▸ **WORK REQUIRED**: What is the number of lines in the data that contain "height"? Nothing besides that number, please.

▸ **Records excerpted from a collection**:
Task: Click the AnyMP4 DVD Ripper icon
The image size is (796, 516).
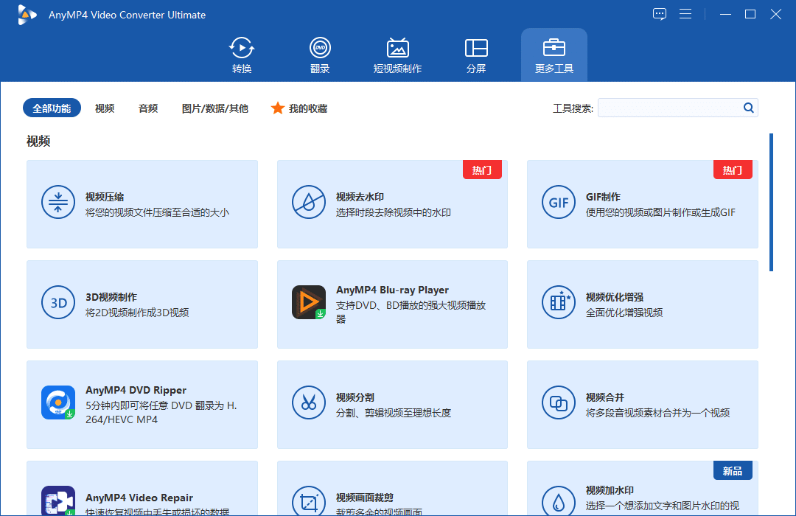Action: (x=57, y=402)
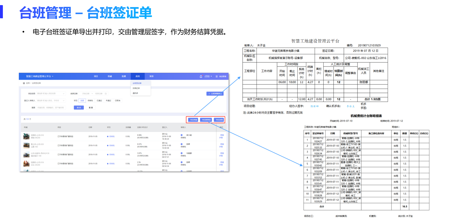
Task: Click the calendar icon in date range field
Action: pos(106,94)
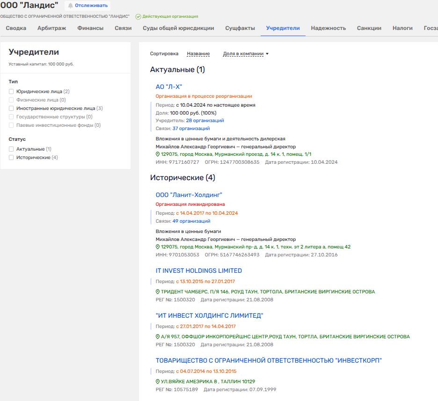
Task: Go to the Надежность tab
Action: pyautogui.click(x=328, y=28)
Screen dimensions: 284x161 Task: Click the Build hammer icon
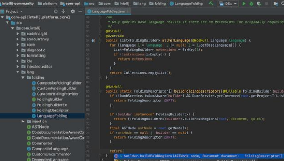[211, 4]
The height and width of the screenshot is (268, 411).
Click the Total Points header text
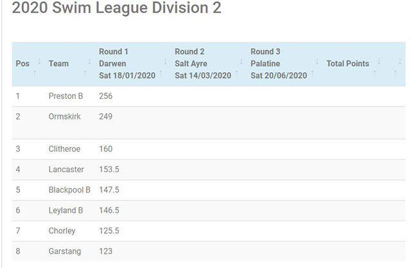click(x=347, y=64)
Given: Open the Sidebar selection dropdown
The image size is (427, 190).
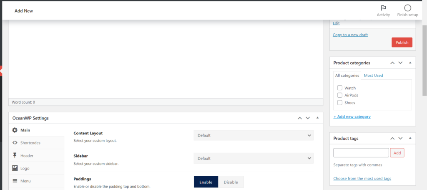Looking at the screenshot, I should [x=254, y=158].
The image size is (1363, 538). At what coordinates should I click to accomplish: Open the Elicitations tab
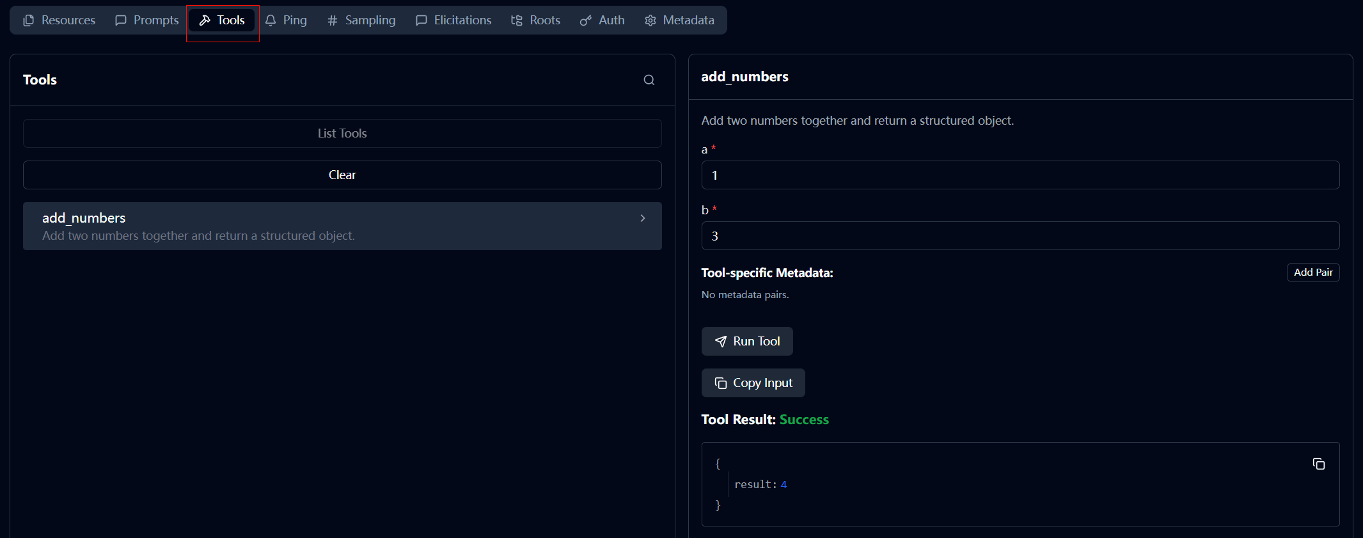(453, 20)
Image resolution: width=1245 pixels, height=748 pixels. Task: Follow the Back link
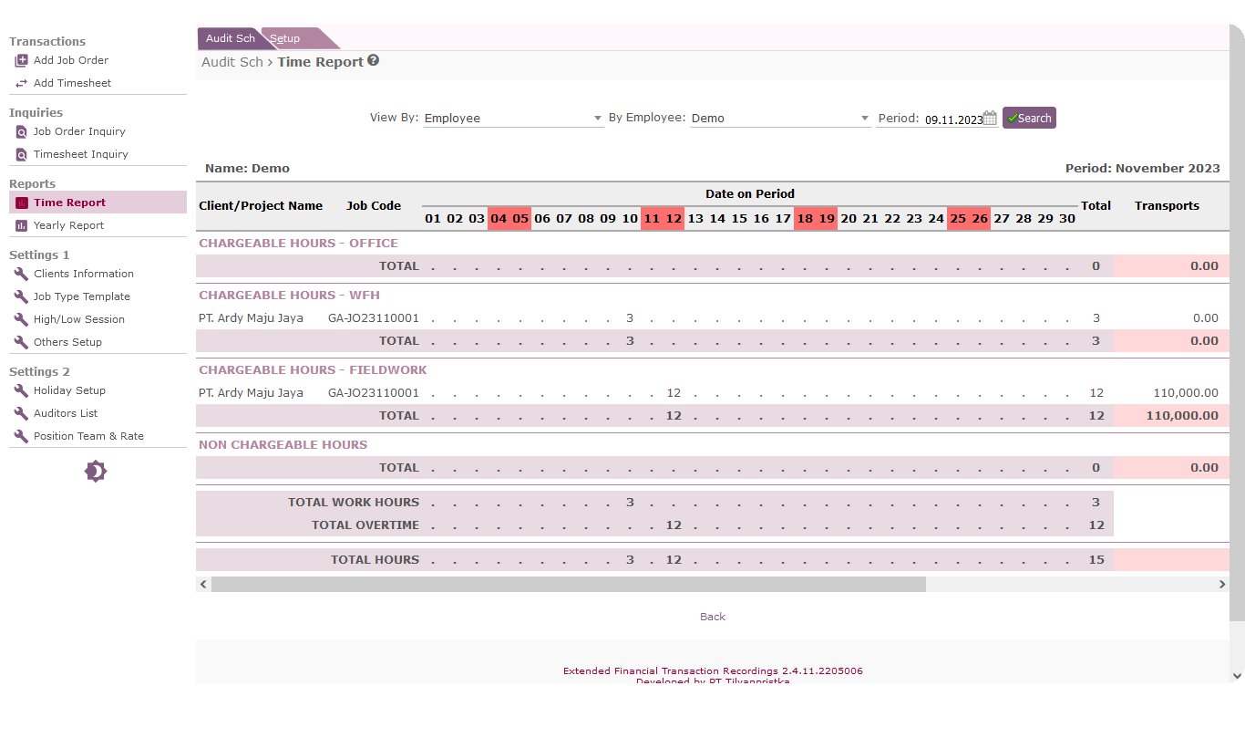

▸ **RESPONSE AREA**: 2